Chorujemy...chorujemy może nie jakoś strasznie ale za to cały czas. Dosłownie od listopada. Raz ja, raz Pan Felek, raz tata, teraz to już nawet najmłodszy :O Tak więc czasu nie mam za wiele na pracę a na bloga i szycie to już zupełnie! Jednak jakiś czas temu zrobiłam Panu Leonowi grzechotkę i teraz mi się przypomniało, że jeszcze jej nie widzieliście. No takie mam zaległości w blogowaniu. Projekt prosty i fajny, z moim ulubionym wykorzystaniem resztek po szyciu. Pamiętacie sweter, z którego zrobiłam literkę "L"?
No to z jego resztek zrobiłam właśnie elementy tej grzechotki królika :) I ponownie ten projekt polecam początkującym. Z doświadczenia swojego i koleżanek wiem, że dużo kobiet gdy zostaje mamami, zaczyna uczyć/przypominać sobie szycie, robienie na drutach itp. Także im dedykuję tego królika :)

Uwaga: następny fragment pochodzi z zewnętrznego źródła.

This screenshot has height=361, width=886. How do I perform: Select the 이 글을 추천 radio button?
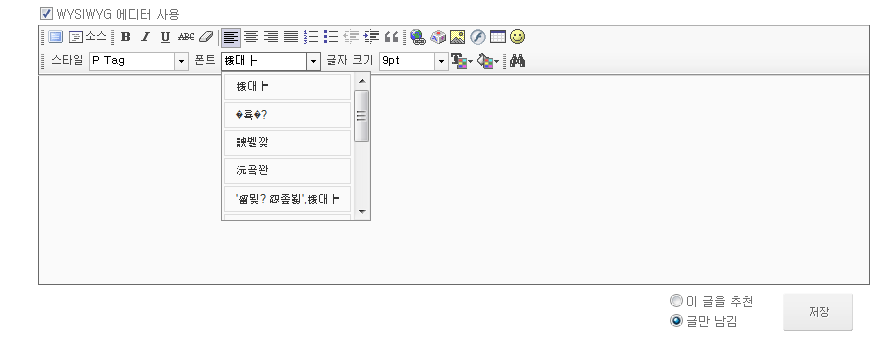pyautogui.click(x=676, y=301)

Niestety nie wymyśliłam go sama, ale mam dla Was link do szablonu. Zerknijcie na oryginał. Wystarczy go wydrukować i gotowe! Ja zrobiłam królika, ale macie do wyboru także kotka lub myszkę. Zaczynamy:
Będziecie potrzebować:
- wydrukowany i wycięty szablon (DOSTĘPNY TUTAJ)
- resztki materiału (najlepiej kontrastujące kolory)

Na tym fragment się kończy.